Conventional fuel prices in European and African ports have dipped over the weekend, and bunker availability is good in Las Palmas.


Changes on the day from Friday to 09.00 GMT today:

  • VLSFO prices down in Gibraltar ($8/mt), Rotterdam ($5/mt) and Durban ($3/mt)
  • LSMGO prices down in Gibraltar ($9/mt) and Rotterdam ($7/mt)
  • HSFO prices down in Rotterdam ($7/mt), Gibraltar ($5/mt) and Durban ($2/mt)
  • Rotterdam B30-VLSFO premium over VLSFO up by $24 at $262/mt

Barring Rotterdam’s B30-VLSFO price, prices of all fuel grades in Rotterdam, Gibraltar and Durban have declined, tracking Brent’s downward movement.

Since the beginning of May, Rotterdam’s VLSFO price has steadily increased, narrowing Gibraltar’s premium over the benchmark from almost $60/mt to around $30/mt today.

The fall in Gibraltar's VLSFO price has surpassed the drop in its HSFO price, narrowing the port’s Hi5 spread by $3/mt to $51/mt.

Gibraltar has reported an increase in congestion over the weekend, with eight vessels awaiting bunkers at the port today, according to port agent MH Bland. Some suppliers at the port are running 3-10 hours behind schedule, the agent added.

Bunkering operations continue as usual at Ceuta, though one supplier is delayed by 10-12 hours at the anchorage, MH Bland noted.

Las Palmas is forecast to face wind gusts of up to 22 knots today, which could possibly disrupt bunkering operations, according to MH Bland. Some suppliers are running 6-8 hours late, the agent added. Bunker availability is good in Las Palmas, with 5-7 days of lead times advised.

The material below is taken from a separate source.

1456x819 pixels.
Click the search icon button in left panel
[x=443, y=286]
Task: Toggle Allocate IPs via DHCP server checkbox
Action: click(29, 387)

Bunker availability off Walvis Bay is good, with recommended lead times of 3-6 days, consistent with last week.

Brent

The front-month ICE Brent contract has lost by $0.53/bbl on the day from Friday, to trade at $67.84/bbl at 09.00 GMT.

Upward pressure:

The global market’s attention is now shifting from geopolitical tensions in the Middle East to demand growth factors. This has supported Brent crude’s price recently.

The US Federal Reserve (Fed) will hold its upcoming interest rate meeting in July, where officials are largely expected to cut US interest rates in September, according to market analysts.

Lower interest rates in the US can boost demand, making dollar-denominated commodities like oil cheaper for holders of other currencies.

“The [oil] market is punch drunk on rate cut euphoria. Futures are fully loaded for a September cut and even pricing a 20% chance for July,” SPI Asset Management managing partner Stephen Innes remarked.

Downward pressure:

Oil’s brief rally has lost momentum as supply glut concerns have overshadowed optimism about demand growth.

The eight OPEC+ members currently unwinding supply cuts are expected to raise their combined output in August by another 411,000 b/d, Reuters reports. This news has put downward pressure on Brent.

“What’s really spooking the tape now is OPEC+ playing offense,” Innes remarked.

The Saudi Arabia-led group will again meet on 6 July to decide August production levels, the group said earlier.

“Rumours are swirling that the cartel is eyeing another 411,000 bpd hike for August, which would make it four straight months of aggressive taps-turning,” Innes added.